Sen. Al Davis of Hyannis
Sen. Colby Coash of Lincoln
A bill that would change the formula for state aid to schools pits senators representing smaller, mostly rural school districts against those representing larger districts.Lawmakers began debate Monday on LB 407, introduced by Sen. Kate Sullivan of Cedar Rapids.
The bill would slow the growth rate of state aid to schools to 6.3 percent for the upcoming school year, down from the current projected rate of 10.3 percent. The following year the growth rate would slow further to 5.1 percent.
State aid to schools currently makes up about one-third of the state budget, or just under $1 billion a year.
The aid formula calculates a school district’s needs and subtracts its resources -- revenue from property taxes and other sources -- to determine how much state funds the district should receive.
Four percent of the state’s school districts educate about 50 percent of the state’s students and receive 60 percent of the aid, according to Sullivan.

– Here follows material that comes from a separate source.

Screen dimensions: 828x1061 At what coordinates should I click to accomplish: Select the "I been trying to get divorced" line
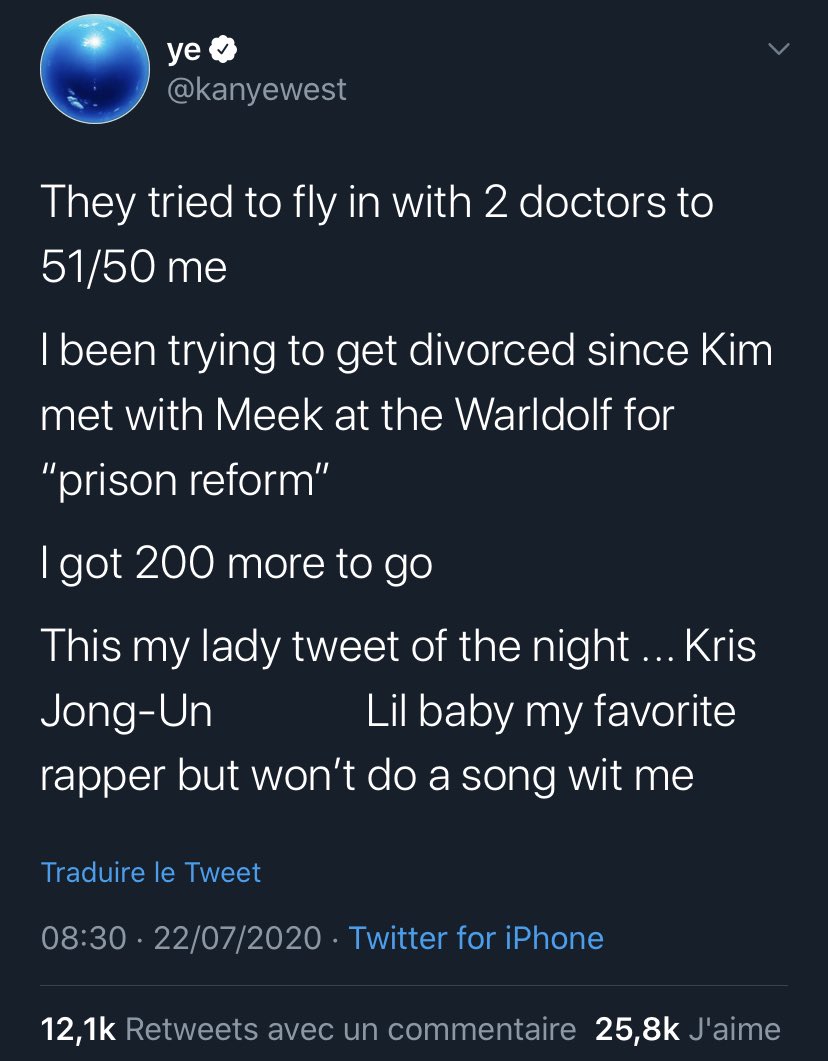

About 100 of the state’s 249 school districts receive no state aid because they are believed to have enough resources (taxable property) to cover their needs.
About half of school funding comes from property tax dollars. Under current law, school districts cannot levy more than $1.05 for every $100 of property value, without special approval by local voters.
Several larger school districts in the state -- like Lincoln and Omaha -- have already met or exceeded this limit and must rely on increased state aid for their financial needs.
Senators representing these districts do not believe the slower growth rate is adequate to accommodate the increase in student population and the resulting costs.
Sen. Colby Coash of Lincoln cited an increase of 2,600 students over five years in Lincoln Public Schools.
“I’m not sure (LB) 407 quite gets us where we need to be,” Coash said.
Senators opposed to the bill argue that rural districts should have to raise their property tax levies before being eligible to receive state aid -- and more of the aid should go to larger districts that already have high levies and low per-student costs.
Senators representing rural districts countered by saying that as the value of agricultural land continues to rise, ranchers and farmers are forced to pay higher percentages of their income in property taxes.
Any increase in levies in these areas would place a disproportionate burden on rural land owners.
Sen. Al Davis of Hyannis said rural landowners are already paying as much as 10 percent of their gross income in property taxes.
“If you’re going to penalize rural districts for their low levy, I hope you realize what you’re doing,” he said.
Debate on LB 407 is expected to continue into Tuesday.